======== DATA EXTRACTS ========
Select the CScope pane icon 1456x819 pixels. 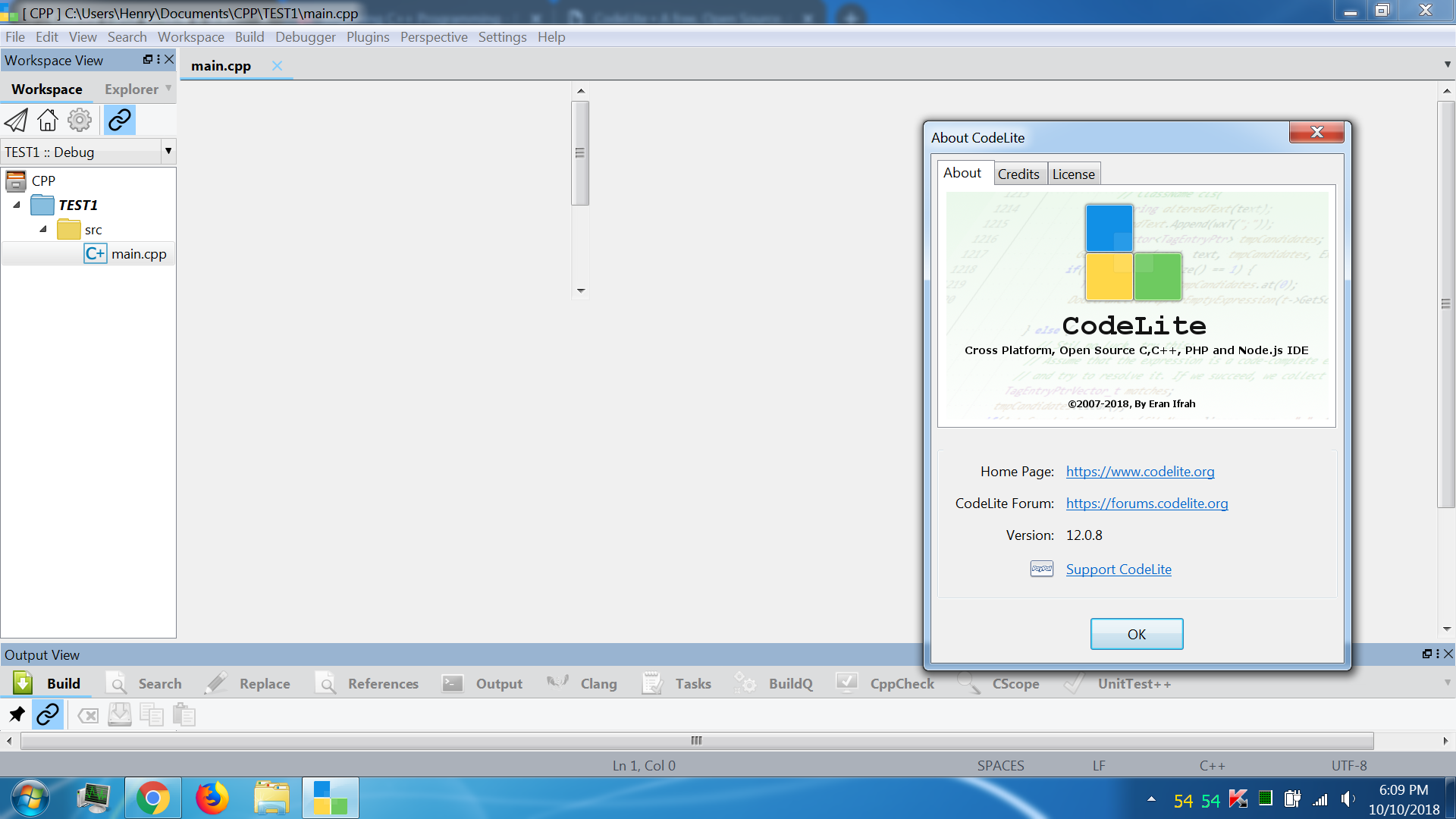pos(968,683)
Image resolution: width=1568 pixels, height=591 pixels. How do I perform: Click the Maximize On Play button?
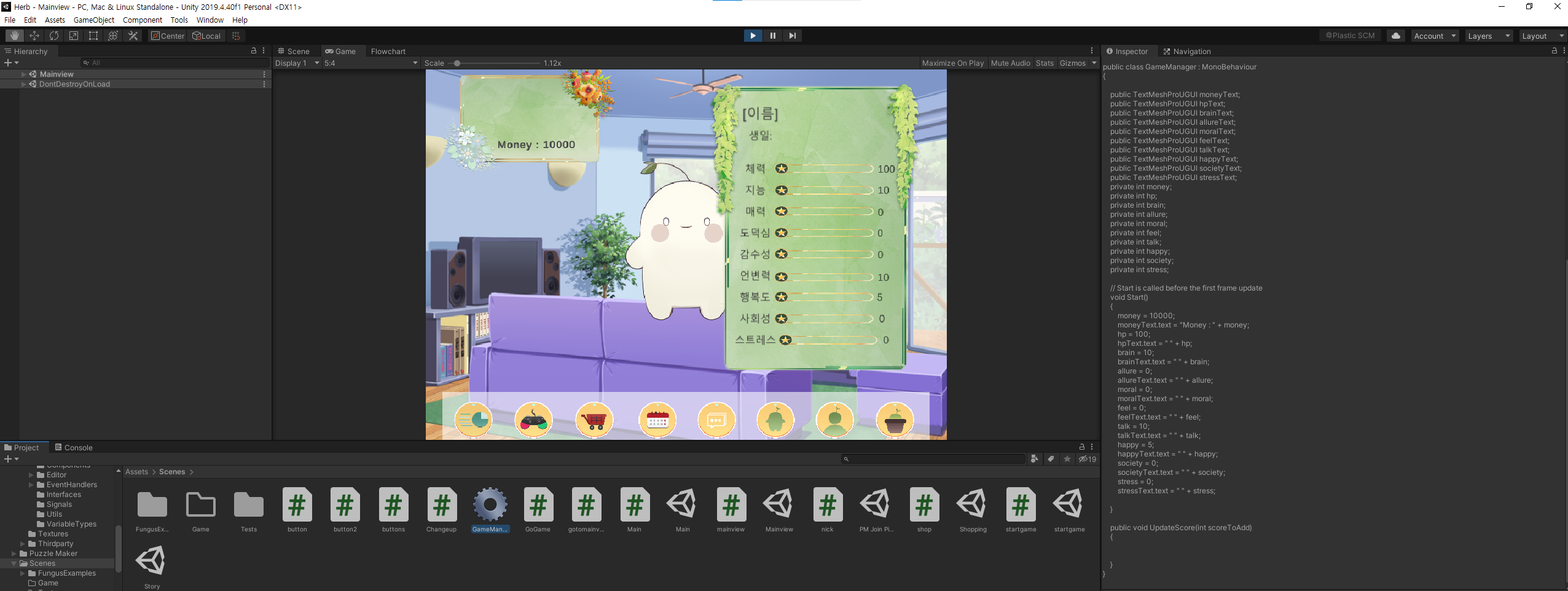(952, 63)
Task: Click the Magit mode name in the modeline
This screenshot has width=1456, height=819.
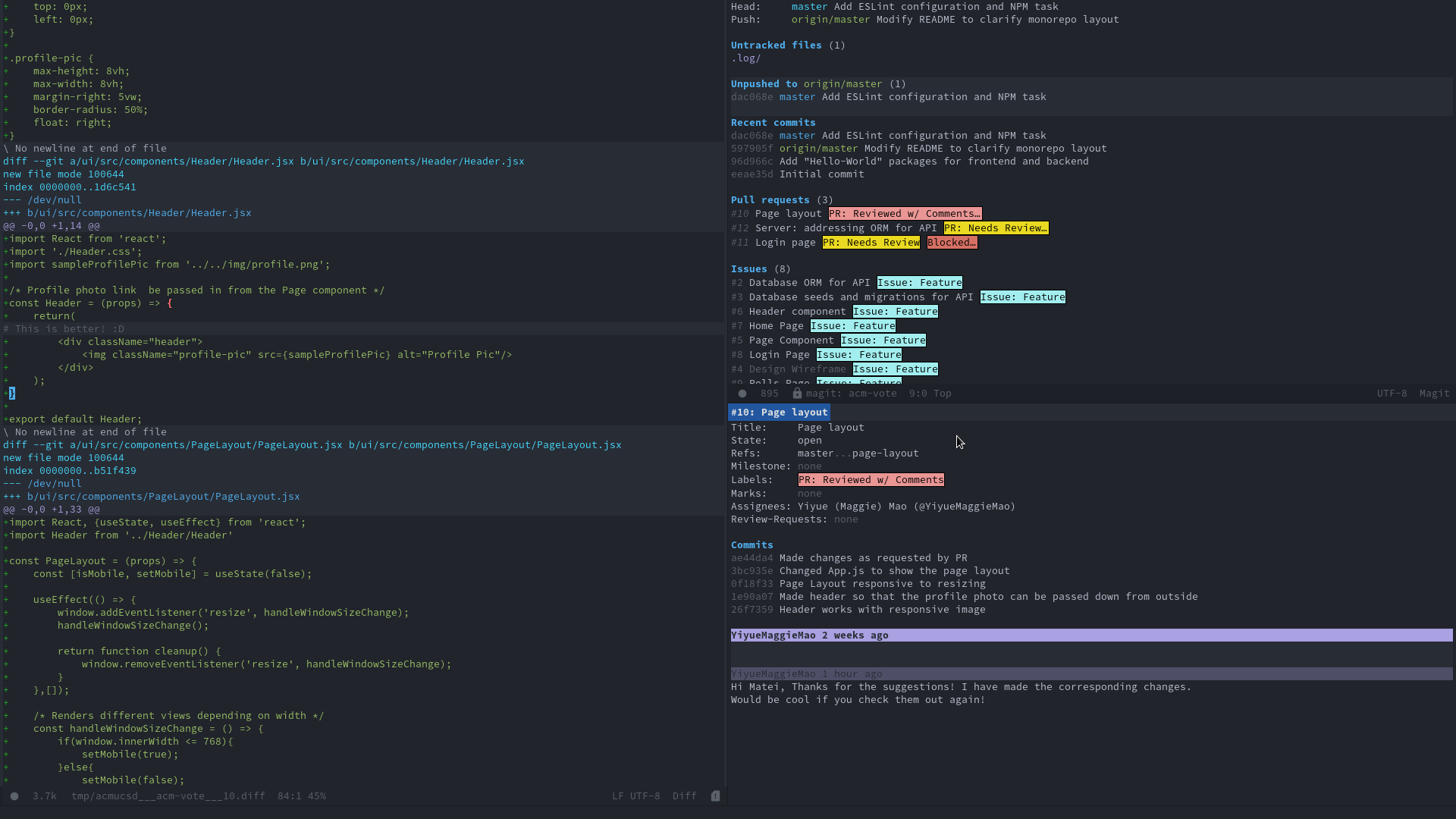Action: tap(1433, 394)
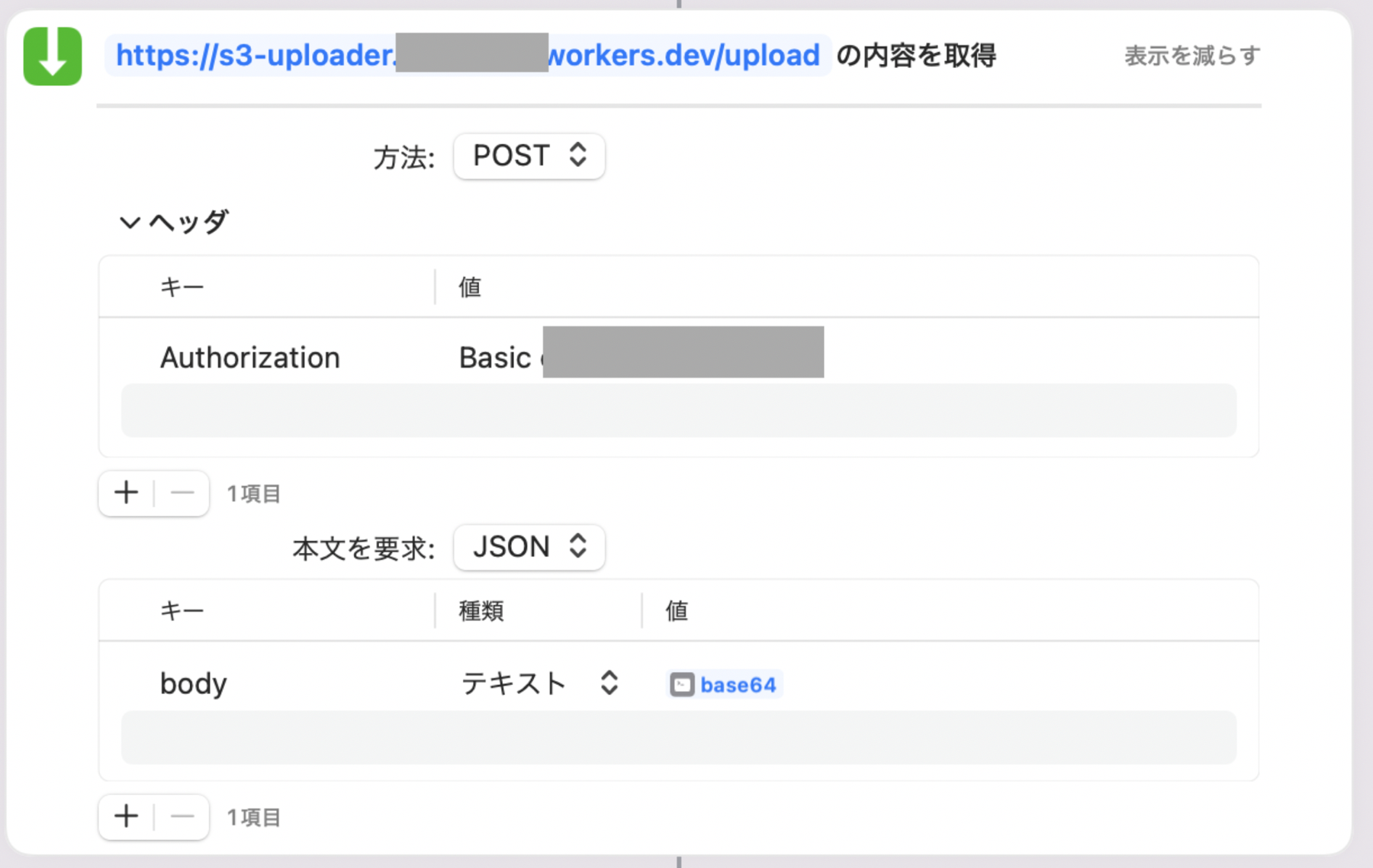Click the minus icon below the JSON body table

(182, 816)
========
REQUIRED ACTION: Word for word, restate the lines from the line with "Task: Click the" through the last line of the entries, and nothing beyond them. Omit pictures.

RESULT OF THIS TASK:
Task: Click the Magit mode name in the modeline
This screenshot has width=1456, height=819.
Action: tap(1433, 394)
Click the minus icon below the JSON body table

(182, 816)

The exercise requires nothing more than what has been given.